◆ TO DO
Please give the data below again in full, exactly as it stands.

◆ EXERCISE DATA
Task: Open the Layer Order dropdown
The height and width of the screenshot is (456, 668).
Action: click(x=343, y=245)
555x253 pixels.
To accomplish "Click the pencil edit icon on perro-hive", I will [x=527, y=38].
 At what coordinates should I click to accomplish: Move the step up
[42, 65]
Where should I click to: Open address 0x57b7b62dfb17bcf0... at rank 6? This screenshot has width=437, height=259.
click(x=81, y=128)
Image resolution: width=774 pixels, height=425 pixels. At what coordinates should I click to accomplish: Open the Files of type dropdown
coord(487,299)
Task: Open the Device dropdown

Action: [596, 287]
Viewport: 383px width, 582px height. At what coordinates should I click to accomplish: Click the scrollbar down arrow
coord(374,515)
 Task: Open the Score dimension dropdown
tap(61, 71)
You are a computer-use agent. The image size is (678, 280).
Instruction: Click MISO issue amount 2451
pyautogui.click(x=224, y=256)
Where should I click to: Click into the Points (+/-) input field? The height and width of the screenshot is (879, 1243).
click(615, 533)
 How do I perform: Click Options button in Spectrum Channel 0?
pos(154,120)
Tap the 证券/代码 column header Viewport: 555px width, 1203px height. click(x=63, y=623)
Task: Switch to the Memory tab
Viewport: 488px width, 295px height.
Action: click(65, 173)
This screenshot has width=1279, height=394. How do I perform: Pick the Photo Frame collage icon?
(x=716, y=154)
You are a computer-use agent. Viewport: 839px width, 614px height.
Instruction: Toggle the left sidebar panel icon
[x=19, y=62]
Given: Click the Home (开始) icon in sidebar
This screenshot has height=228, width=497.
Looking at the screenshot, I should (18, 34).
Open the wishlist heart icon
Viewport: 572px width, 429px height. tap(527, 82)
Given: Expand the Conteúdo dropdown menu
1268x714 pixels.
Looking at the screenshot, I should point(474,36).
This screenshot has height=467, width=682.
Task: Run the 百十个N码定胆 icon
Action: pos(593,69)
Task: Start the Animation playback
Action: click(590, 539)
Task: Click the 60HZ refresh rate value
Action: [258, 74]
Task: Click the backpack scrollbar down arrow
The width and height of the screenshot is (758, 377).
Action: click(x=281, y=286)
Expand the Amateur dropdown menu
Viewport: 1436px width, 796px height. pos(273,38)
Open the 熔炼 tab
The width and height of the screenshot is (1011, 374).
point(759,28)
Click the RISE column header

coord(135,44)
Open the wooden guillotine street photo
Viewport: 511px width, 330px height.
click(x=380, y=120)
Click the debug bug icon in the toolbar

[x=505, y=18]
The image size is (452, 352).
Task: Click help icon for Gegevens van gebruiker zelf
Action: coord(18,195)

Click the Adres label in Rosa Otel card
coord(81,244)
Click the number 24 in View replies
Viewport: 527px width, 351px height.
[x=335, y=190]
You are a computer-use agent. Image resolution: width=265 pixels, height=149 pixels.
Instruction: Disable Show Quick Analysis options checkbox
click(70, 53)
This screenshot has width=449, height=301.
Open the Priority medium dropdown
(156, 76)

◆ ANSWER FOR THE TASK
Task: Open the Layer Order dropdown
The height and width of the screenshot is (456, 668).
Action: click(x=343, y=245)
555x253 pixels.
To accomplish "Click the pencil edit icon on perro-hive", I will [x=527, y=38].
 At what coordinates should I click to accomplish: Move the step up
[42, 65]
Where should I click to: Open address 0x57b7b62dfb17bcf0... at rank 6? This screenshot has width=437, height=259.
click(x=81, y=128)
Image resolution: width=774 pixels, height=425 pixels. At what coordinates should I click to accomplish: Open the Files of type dropdown
coord(487,299)
Task: Open the Device dropdown

Action: [596, 287]
Viewport: 383px width, 582px height. At what coordinates should I click to accomplish: Click the scrollbar down arrow
coord(374,515)
 Task: Open the Score dimension dropdown
tap(61, 71)
You are a computer-use agent. The image size is (678, 280).
Instruction: Click MISO issue amount 2451
pyautogui.click(x=224, y=256)
Where should I click to: Click into the Points (+/-) input field? The height and width of the screenshot is (879, 1243).
click(615, 533)
 How do I perform: Click Options button in Spectrum Channel 0?
pos(154,120)
Tap the 证券/代码 column header Viewport: 555px width, 1203px height. click(x=63, y=623)
Task: Switch to the Memory tab
Viewport: 488px width, 295px height.
Action: click(65, 173)
This screenshot has width=1279, height=394. How do I perform: Pick the Photo Frame collage icon?
(x=716, y=154)
You are a computer-use agent. Viewport: 839px width, 614px height.
Instruction: Toggle the left sidebar panel icon
[x=19, y=62]
Given: Click the Home (开始) icon in sidebar
This screenshot has height=228, width=497.
Looking at the screenshot, I should (18, 34).
Open the wishlist heart icon
Viewport: 572px width, 429px height. tap(527, 82)
Given: Expand the Conteúdo dropdown menu
1268x714 pixels.
Looking at the screenshot, I should point(474,36).
This screenshot has height=467, width=682.
Task: Run the 百十个N码定胆 icon
Action: pos(593,69)
Task: Start the Animation playback
Action: click(590, 539)
Task: Click the 60HZ refresh rate value
Action: [258, 74]
Task: Click the backpack scrollbar down arrow
The width and height of the screenshot is (758, 377).
Action: click(x=281, y=286)
Expand the Amateur dropdown menu
Viewport: 1436px width, 796px height. pos(273,38)
Open the 熔炼 tab
The width and height of the screenshot is (1011, 374).
point(759,28)
Click the RISE column header

coord(135,44)
Open the wooden guillotine street photo
Viewport: 511px width, 330px height.
click(x=380, y=120)
Click the debug bug icon in the toolbar

[x=505, y=18]
The image size is (452, 352).
Task: Click help icon for Gegevens van gebruiker zelf
Action: coord(18,195)

Click the Adres label in Rosa Otel card
coord(81,244)
Click the number 24 in View replies
Viewport: 527px width, 351px height.
[x=335, y=190]
You are a computer-use agent. Image resolution: width=265 pixels, height=149 pixels.
Instruction: Disable Show Quick Analysis options checkbox
click(70, 53)
This screenshot has width=449, height=301.
Open the Priority medium dropdown
(156, 76)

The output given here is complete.